I was reading Ian Thomas’s latest post this morning, and his ideas prompted me to express some of mine I’ve had lately. Nothing really definitive yet, but worth sharing with you I believe, especially since these are the kind of ideas that would need inputs from a lot of people.
I would like to propose that our field, Web Analytics, should establish standards in how web sites are tagged, so that 1) data could be analyzed by any application from complying vendors, and 2) in such a way to make it easy to integrate with other enterprise data, even loadable in a data warehouse somehow.

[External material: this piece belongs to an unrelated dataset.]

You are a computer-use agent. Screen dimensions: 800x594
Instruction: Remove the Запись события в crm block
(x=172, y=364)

Let us first examine the benefits from #1. Having standards in how a web site is tagged would really reinforce ownership by the true owners, i.e. the site owners themselves. Data could easily be transferred from one vendor to another, eliminating dependency on proprietary data structure, which would make competitiveness solely rely on functionalities. Of course, data (“logs”) would have to be readily available, which is unfortunately not the case now (and to me Google Analytics biggest drawback, for example). It could also be possible for site owners to tag and collect the data themselves, as with WebTrends SDC, and then decide where to get it analyzed; either using a locally installed version of a product, or dumping their data on the vendor’s servers.

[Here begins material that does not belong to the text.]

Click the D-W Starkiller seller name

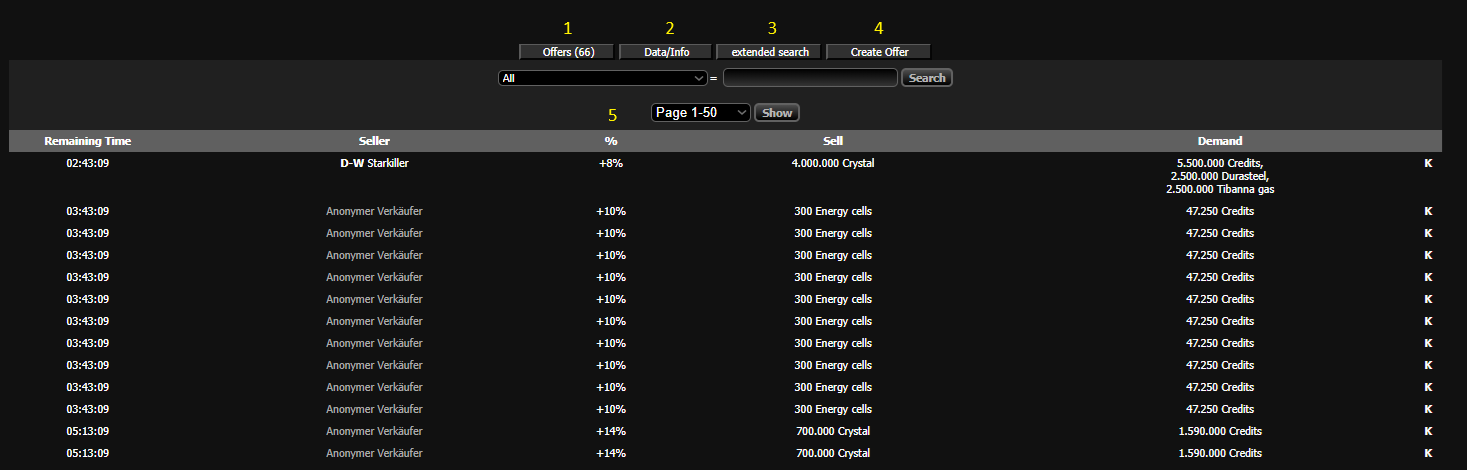point(374,164)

Another big advantage would be that measures (visitors, visits, campaigns, what have you) would basically mean the same to everybody. Over with the days when analyzing the same logs with different products meant getting different numbers all over (well, at least when doing this was even possible using web server logs).
As for #2, defining data structure with enterprise integration in mind would certainly force us to revisit what we really need to measure on a web site, due to practical limitations of data warehouses. Would everything have the same value? Should every site collect every bits, or collect the most important actions/events? Well, I don’t know, but we would definitely need to rethink the value of collecting all page views, for example, at least for those not in publishing (and thus not relying on an advertising based business model). I am aware that making web data structured in a way to make it readily available to BI products would also bring the question of what is Web data and data coming from the Web, i.e. where would Web Analytics stops and BI starts. But that’s a different debate.

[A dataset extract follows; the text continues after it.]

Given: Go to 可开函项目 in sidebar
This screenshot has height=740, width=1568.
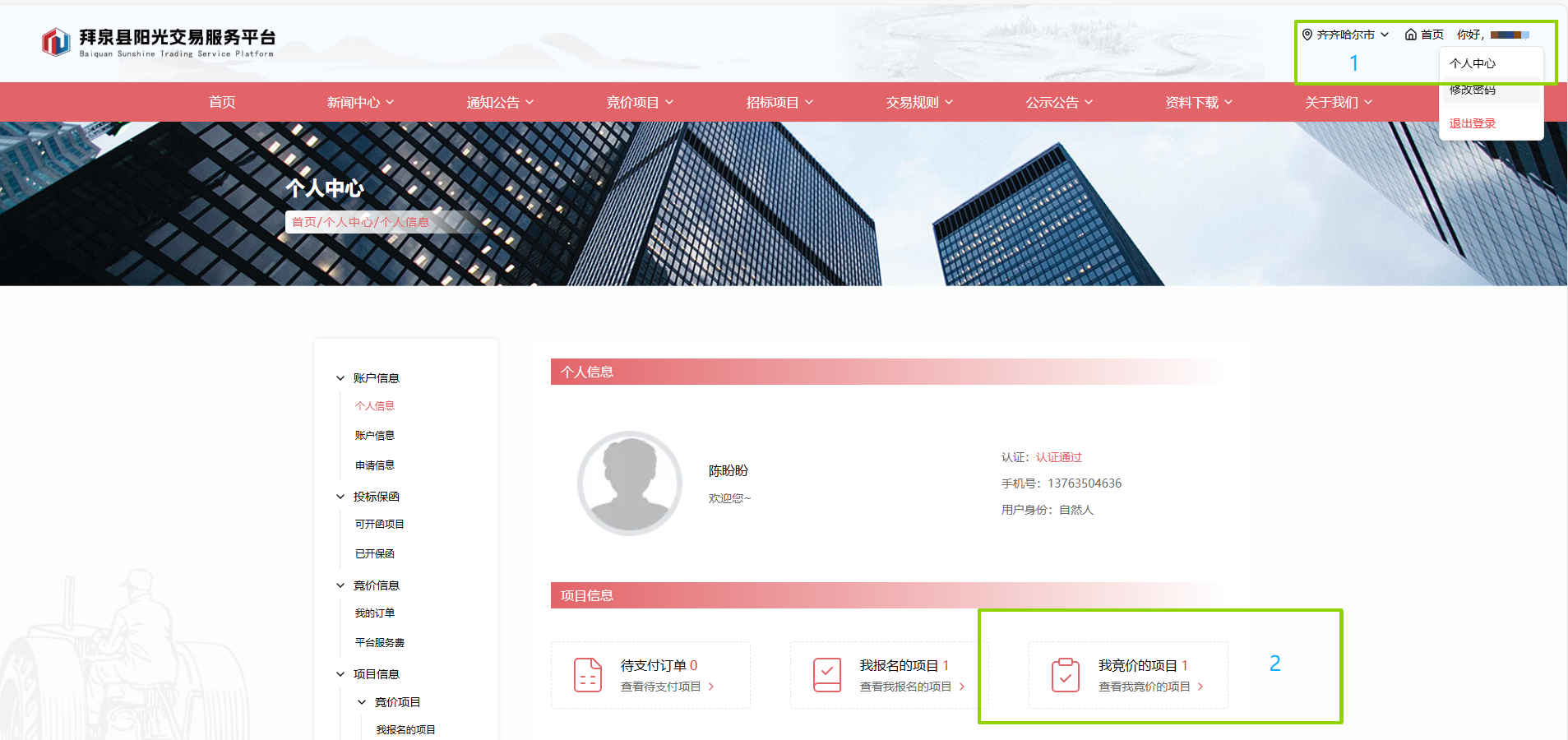Looking at the screenshot, I should tap(379, 525).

Ian’s idea of making Google the universal collector of data is interesting. However, I think we can go a step further with what I am saying here by making even the collection totally a matter of choice. Also, Google would have to make the data/logs available to anyone who needs their data, instead of relying only on the brand for result validation, as it is currently the case with GA.
Am I crazy? Is this even feasible? Would vendors see their benefits in this? Well, you are more than welcome to add your own more intelligent ideas here.